Теперь, когда у нас появился сын, ко всем нашим тревогам добавился еще и страх за его будущее как солдата Советской армии. Под загадочным предлогом интернационального долга шла бессмысленная, кровопролитная война в Афганистане. Во многих воинских частях свирепствовала дедовщина — старослужащие солдаты группировались в банды, терроризирующие начинающих службу солдат или солдат из национальных и религиозных меньшинств. Было множество свидетельств тому, что служба в армии зачастую оказывалась хуже тюрьмы.

Были и другие причины задуматься об отъезде. Так, меня не покидало ощущение надвигающегося экономического и финансового краха государства, пахло смутой и ходили упорные слухи о готовящихся еврейских погромах.

***

В июле 1987 г. мы проводили очередной отпуск в Оленевке.
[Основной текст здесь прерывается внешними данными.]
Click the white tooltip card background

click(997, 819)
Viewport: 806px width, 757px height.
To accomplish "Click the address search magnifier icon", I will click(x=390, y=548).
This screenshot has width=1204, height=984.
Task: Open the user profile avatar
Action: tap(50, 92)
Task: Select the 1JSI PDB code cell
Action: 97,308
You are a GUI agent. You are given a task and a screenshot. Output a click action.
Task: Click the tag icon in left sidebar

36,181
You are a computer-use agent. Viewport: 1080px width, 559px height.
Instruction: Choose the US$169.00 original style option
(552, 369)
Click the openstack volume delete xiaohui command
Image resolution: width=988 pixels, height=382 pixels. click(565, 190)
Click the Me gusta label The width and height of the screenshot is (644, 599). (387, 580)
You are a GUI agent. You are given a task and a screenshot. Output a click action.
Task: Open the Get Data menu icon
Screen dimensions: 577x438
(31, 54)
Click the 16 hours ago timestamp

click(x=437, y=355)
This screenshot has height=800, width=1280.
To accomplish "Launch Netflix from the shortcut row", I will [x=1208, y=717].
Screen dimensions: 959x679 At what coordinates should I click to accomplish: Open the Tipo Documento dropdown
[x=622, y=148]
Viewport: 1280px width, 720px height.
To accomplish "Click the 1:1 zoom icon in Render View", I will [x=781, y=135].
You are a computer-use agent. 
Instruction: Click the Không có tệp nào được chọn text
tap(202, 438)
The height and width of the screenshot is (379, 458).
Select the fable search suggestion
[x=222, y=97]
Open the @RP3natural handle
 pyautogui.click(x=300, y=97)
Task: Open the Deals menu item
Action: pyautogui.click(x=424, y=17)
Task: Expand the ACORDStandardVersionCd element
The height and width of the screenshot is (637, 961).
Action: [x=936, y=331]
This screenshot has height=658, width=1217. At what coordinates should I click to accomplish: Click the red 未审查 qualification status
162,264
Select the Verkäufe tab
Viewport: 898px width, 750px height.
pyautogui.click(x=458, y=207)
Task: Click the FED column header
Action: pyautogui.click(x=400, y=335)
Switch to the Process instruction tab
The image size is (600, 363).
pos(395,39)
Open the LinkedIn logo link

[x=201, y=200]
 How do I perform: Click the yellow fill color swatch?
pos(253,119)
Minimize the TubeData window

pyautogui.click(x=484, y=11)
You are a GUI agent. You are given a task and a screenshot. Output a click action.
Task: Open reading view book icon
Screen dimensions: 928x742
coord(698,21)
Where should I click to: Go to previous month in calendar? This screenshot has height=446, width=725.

К нам собирался присоединиться Лева, Зинин дальний родственник из Ленинграда, который много лет находился в отказе на выезд из СССР. Внезапно он позвонил и дал нам знать, что получил разрешение на выезд и поэтому не сможет приехать.

На следующий день, мы, вместе с моими друзьями из Харьковского ТЭПа, сидели у костра на пустынном ночном пляже Караджинской бухты, пили вино, слушали песни под гитару и говорили о разном. Несмотря на выпитое, настроение было унылым. Кто-то, кажется Женя Кац, сказал: «Но ведь жить то пока можно . . .». Я давно уже задумывался над этим и пришел к обратному выводу, но эмиграция из СССР была трудным и опасным делом, и решиться на нее было не просто. Так случилось, что в тот самый вечер, на берегу Черного моря, я расстался с остатками сомнений и решился на этот нелегкий шаг.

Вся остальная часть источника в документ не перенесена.